The first page of the manuscript

The text itself was written by Marx and Engels in Brussels in 1845 and 1846 but it was not published until 1932. The Preface and some of the alterations and additions are in Marx's hand. The bulk of the manuscript is in Engels' hand, except for Chapter V of Volume II and some passages of Chapter III of Volume I which are in Joseph Weydemeyer's hand. Chapter V in Volume II was written by Moses Hess and edited by Marx and Engels. The text in German runs to around 700 pages.[2]

Recent research for the new Marx Engels Gesamtausgabe (MEGA) indicates that much of the "system" of the "materialist conception of history" in the first part of the book was created afterwards by the Marx-Engels Institute.[3][4]

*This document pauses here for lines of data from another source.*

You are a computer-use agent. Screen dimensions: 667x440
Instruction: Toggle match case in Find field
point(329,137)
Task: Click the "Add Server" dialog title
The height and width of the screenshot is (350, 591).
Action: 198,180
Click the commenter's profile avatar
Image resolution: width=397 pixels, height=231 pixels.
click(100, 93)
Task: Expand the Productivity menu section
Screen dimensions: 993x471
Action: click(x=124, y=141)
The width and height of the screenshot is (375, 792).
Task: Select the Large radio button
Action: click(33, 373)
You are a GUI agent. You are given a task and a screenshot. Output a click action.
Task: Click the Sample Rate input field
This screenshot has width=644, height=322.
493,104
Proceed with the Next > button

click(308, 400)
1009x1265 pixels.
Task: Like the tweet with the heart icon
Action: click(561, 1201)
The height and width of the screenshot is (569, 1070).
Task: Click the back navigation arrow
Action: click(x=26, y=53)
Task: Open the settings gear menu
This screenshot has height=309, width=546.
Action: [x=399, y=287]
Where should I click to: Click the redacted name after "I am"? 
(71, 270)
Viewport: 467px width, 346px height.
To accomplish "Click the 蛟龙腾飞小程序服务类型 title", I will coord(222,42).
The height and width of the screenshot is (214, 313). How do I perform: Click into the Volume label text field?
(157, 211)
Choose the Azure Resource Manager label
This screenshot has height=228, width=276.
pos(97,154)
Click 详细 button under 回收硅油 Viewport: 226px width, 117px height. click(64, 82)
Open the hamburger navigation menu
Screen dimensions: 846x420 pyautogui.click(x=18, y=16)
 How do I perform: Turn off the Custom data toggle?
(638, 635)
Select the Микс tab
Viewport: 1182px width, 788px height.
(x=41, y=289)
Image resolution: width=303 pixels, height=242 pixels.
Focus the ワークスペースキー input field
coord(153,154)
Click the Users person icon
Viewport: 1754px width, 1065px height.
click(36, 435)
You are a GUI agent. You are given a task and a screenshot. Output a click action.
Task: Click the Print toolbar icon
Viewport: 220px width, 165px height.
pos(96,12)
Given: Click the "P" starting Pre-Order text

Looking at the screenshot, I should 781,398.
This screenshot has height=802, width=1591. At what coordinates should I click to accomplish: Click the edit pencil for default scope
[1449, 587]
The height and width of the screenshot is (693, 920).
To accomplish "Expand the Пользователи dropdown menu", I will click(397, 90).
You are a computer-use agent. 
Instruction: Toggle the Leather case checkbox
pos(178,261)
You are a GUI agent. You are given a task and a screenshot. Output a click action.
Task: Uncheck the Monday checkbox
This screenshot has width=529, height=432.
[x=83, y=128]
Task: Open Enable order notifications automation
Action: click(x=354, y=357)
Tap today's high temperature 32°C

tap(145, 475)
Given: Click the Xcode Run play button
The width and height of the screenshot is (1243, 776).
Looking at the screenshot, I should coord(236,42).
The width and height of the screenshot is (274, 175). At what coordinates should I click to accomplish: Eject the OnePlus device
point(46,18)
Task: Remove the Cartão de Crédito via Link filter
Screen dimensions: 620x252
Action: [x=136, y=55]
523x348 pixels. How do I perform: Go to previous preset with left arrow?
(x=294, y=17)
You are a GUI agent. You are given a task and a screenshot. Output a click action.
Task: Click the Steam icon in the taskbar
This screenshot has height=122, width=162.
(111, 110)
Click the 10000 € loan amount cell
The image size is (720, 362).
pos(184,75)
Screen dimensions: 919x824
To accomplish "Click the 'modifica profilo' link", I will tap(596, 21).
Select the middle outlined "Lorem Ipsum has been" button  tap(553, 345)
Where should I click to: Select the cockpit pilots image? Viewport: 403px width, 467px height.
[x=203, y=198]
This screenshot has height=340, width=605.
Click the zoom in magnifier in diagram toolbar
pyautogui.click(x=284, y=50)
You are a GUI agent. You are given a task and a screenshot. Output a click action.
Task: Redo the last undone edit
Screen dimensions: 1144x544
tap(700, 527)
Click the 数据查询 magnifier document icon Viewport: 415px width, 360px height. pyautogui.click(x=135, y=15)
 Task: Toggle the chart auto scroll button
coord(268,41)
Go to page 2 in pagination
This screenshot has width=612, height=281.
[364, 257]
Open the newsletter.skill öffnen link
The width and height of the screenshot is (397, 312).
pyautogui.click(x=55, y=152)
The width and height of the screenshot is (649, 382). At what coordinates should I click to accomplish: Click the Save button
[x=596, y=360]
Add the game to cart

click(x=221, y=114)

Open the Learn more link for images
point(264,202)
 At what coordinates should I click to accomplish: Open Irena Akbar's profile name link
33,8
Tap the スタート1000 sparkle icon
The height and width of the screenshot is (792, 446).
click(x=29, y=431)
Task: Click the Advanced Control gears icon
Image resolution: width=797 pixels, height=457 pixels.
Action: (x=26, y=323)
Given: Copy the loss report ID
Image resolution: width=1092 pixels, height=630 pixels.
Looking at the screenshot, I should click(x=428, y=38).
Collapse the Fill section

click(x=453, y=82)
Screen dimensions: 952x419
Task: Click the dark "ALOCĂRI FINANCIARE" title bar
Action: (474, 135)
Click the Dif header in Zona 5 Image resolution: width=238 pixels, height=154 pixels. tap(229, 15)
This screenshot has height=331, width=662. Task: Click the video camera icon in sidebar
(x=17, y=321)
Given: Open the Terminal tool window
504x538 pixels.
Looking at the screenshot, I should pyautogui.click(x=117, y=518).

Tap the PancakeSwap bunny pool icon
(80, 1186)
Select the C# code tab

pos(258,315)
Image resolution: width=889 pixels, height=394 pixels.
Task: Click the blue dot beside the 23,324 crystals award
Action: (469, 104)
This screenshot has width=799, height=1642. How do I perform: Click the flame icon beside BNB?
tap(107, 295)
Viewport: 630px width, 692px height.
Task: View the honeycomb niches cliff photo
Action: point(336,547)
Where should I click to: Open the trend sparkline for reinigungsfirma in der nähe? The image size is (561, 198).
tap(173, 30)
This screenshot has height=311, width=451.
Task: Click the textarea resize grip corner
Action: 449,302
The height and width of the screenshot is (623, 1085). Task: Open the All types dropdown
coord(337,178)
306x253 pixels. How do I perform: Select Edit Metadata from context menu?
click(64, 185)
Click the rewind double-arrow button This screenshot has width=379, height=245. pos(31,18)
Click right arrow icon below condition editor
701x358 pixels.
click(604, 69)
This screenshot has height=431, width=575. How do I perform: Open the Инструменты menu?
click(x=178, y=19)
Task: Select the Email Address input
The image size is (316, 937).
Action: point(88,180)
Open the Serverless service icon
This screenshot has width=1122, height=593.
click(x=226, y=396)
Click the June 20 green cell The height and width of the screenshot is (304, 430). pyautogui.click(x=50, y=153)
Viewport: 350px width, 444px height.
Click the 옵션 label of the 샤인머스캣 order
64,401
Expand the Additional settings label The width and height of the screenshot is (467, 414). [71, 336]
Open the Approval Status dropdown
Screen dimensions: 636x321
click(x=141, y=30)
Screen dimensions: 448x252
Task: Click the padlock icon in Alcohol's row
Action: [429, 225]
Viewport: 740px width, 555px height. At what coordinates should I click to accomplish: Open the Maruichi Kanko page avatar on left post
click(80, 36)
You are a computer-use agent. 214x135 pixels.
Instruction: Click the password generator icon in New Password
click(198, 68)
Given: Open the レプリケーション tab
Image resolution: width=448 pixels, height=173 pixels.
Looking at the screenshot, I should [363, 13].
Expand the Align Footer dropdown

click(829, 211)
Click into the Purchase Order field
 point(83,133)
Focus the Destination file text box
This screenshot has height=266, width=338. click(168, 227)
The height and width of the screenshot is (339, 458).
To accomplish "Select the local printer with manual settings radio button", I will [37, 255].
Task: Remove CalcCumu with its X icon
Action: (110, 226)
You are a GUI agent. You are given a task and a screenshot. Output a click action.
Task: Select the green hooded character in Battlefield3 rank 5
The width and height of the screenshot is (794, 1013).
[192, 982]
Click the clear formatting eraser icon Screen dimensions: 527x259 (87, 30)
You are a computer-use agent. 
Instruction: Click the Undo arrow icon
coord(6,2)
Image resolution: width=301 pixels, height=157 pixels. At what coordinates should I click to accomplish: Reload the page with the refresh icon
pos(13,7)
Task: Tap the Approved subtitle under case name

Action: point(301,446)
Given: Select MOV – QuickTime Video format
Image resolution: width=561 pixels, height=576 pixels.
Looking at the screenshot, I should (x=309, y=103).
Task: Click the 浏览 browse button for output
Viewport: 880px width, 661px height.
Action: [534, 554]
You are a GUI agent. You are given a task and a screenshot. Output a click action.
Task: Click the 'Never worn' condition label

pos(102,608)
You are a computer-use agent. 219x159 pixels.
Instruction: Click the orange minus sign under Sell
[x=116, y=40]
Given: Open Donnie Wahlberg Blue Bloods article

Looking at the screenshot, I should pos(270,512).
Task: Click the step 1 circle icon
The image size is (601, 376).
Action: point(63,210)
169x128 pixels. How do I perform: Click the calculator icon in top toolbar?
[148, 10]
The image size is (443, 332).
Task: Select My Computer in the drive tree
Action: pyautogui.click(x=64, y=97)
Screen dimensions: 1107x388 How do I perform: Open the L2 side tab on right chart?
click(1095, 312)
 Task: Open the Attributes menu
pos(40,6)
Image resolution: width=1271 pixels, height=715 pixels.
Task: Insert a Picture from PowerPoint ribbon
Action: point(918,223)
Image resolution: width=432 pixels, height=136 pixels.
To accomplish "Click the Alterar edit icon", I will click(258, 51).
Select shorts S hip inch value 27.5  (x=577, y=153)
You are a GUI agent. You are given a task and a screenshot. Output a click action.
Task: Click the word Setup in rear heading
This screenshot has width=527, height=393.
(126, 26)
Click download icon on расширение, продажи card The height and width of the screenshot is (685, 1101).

Through the publication of the first volume of "Marx Engels Gesamtausgabe" it was possible to show that "Marx and Engels did not write the manuscripts on the “German ideology” as part of a book project, but rather as part of a magazine project in which other authors (Moses Hess, Georg Weerth, Wilhelm Weitling, etc.) were also involved. For this reason, a manuscript written by Roland Daniels, which was edited by Marx and Engels for the planned quarterly publication, is being printed in this volume for the first time. In terms of content, it was not initially the systematic elaboration of one's own theoretical positions that was the concern, but instead the polemical debate with young Hegelian and socialist contemporaries. However, the focus of the criticism of Marx and Engels was not on Feuerbach (as was mostly assumed up to now), but on Max Stirner, the author of the radical individualist work “The Unique One and His Property”. It could be proven that the majority of what the recipients of the last century saw as chapter “I. Feuerbach” was originally written in controversy with Stirner. This also applies to the genesis of such central concepts as "ideology" and "petty bourgeois". In addition, there are numerous digressions in which Marx and Engels present their own positions (depictions of the historical development of the German bourgeoisie, the relationship between intellectual and material rule and the history of private property). It was only during the course of this discussion that Marx and Engels made the decision present their views in a separate chapter and combine them with a critique of Feuerbach. To this end, they removed central parts of the text of the Stirner and Bauer criticism from the context of their composition. These text developments are documented in detail in the apparatus volume. The text-critical apparatus with its discursive presentation of variants makes the drafting process transparent and, in particular, the intensive collaboration between Marx and Engels on the manuscripts comprehensible."[5]